Injured plaintiffs who are unprepared for a biased medical examination are in for a very unpleasant surprise, and the result can be serious harm to their case.  That is true regardless of the injury. We are all accustomed to seeking help from doctors who want to help us get better. Undergoing an examination from a doctor who has built a business providing helpful reports to insurance companies is an entirely different experience.  Are these examinations serving the purpose they are intended to serve, or are they just one more humiliation that must be endured to obtain full justice?

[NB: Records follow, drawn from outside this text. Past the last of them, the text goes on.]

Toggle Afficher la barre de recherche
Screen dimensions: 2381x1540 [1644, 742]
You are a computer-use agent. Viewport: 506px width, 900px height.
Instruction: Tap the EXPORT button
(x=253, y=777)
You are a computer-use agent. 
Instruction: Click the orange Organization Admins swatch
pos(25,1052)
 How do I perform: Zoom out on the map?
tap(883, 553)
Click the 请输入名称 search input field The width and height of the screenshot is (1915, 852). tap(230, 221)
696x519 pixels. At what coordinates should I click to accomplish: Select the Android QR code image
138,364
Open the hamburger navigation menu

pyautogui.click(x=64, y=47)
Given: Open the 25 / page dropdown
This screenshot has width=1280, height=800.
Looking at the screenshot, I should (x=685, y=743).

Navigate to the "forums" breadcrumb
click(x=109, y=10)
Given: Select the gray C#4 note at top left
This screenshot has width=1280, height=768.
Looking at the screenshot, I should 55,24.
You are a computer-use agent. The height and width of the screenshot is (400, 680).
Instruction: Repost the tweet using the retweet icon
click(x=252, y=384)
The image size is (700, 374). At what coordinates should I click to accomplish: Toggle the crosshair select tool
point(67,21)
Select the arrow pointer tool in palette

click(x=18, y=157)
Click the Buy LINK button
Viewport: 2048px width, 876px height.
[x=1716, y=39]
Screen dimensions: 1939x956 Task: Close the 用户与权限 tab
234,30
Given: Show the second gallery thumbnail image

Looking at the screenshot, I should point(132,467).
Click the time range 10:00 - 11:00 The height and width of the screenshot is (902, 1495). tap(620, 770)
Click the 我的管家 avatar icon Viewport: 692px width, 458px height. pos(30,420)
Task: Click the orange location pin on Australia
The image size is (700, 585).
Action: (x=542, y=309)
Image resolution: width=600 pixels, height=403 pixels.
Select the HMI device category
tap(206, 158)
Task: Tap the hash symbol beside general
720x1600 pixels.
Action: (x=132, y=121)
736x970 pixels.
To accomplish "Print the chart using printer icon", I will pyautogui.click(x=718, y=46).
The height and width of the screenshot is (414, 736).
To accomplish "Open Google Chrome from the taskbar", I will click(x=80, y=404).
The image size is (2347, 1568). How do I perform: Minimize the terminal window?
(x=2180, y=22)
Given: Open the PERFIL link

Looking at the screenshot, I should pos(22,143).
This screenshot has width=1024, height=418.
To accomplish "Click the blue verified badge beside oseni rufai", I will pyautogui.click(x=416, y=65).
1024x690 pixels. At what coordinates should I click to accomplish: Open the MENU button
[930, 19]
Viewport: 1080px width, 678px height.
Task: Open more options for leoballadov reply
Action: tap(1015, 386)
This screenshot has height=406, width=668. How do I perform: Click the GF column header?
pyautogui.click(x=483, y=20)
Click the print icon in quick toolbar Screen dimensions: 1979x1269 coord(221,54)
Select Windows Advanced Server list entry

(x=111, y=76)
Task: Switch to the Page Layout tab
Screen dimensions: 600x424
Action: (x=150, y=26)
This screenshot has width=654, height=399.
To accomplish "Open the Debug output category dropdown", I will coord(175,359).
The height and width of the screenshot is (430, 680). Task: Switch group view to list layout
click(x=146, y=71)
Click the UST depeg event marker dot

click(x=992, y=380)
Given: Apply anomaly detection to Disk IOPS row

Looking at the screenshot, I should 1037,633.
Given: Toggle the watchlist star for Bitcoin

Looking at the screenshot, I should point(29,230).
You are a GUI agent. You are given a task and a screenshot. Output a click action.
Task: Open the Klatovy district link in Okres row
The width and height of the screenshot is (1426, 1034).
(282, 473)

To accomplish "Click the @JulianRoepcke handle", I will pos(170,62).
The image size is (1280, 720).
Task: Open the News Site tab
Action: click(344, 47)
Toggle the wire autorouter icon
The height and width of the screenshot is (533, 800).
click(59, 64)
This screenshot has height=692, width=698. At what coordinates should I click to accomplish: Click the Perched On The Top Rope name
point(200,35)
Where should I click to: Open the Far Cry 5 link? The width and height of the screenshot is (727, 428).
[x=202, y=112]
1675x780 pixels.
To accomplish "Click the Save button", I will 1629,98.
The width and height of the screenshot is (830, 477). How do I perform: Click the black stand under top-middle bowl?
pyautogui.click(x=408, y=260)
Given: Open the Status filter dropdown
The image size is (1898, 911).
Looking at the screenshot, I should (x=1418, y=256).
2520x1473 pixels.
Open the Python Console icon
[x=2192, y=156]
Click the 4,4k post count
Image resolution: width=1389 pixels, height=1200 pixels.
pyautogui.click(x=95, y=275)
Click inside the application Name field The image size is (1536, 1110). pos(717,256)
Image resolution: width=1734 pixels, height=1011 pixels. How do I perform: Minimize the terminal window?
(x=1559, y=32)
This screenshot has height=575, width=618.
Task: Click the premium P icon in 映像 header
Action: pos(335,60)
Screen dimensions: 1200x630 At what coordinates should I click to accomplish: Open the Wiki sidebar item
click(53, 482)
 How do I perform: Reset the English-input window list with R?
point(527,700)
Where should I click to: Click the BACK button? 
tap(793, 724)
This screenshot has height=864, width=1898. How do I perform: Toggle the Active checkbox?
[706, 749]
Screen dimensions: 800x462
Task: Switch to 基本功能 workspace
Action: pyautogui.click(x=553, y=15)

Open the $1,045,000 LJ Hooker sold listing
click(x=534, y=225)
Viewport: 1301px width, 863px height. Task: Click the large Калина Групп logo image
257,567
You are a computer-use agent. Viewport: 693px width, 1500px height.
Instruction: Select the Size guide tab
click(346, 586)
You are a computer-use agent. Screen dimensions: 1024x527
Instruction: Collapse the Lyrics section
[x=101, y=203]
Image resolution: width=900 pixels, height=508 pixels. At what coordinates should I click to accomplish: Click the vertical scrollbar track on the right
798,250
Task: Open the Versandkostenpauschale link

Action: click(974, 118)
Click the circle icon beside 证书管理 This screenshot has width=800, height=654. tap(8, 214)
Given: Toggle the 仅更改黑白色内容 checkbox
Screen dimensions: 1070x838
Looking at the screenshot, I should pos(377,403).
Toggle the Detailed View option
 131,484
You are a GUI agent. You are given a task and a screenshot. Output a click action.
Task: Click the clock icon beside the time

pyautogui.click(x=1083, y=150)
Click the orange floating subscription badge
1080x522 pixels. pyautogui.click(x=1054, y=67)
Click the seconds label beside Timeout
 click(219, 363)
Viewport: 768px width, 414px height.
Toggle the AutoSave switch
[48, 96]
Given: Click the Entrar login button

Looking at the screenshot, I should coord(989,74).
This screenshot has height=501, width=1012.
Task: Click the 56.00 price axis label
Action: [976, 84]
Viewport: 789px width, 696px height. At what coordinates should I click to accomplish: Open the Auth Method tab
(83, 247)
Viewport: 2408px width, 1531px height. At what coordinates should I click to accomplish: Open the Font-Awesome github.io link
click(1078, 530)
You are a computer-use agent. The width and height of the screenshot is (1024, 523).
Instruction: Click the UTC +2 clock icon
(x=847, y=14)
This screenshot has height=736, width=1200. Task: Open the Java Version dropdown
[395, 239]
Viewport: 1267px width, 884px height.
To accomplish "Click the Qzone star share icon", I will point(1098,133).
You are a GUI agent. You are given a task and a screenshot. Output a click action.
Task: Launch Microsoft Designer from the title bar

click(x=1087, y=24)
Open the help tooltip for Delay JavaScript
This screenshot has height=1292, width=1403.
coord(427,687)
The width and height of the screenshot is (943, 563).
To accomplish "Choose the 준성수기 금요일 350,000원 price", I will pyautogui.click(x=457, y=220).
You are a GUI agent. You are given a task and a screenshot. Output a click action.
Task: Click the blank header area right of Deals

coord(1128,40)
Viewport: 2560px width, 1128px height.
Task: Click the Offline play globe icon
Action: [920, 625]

Limits on Professional Witnesses for Insurance Companies

Why do we rely upon these examinations as evidence in these cases? Why must we put injured plaintiffs through even more pain by placing them under the power of a doctor who is paid to undermine and deny injuries or claim they are exaggerated?

Perhaps a limitation on the number of times a particular doctor can testify for insurance companies would help alleviate the bias that builds with a dependence on the deep pockets the insurance defense enjoys. Insurance companies can offer a doctor an entire career if they like the doctor’s reports. What can a plaintiff offer? Payment for one case? Unfortunately some defense doctors have caught on, and those who approach any examination with their own financial future in mind do a disservice to our justice system, their own profession, and to the vast majority of doctors who are committed to providing care. Biased, professional witnesses camouflaged as healthcare providers should have no place in our civil justice system, and the changes needed to discourage their participation seem simple enough to endorse.

The current system has allowed defense-biased IMEs to obstruct access to justice for those who, without any blame for their injuries, must suffer an already long list of indignities and financial risks just to maintain a hope of someday being made whole. I urge lawmakers to set limits on the repeated use of the same doctors by insurance companies defending civil lawsuits.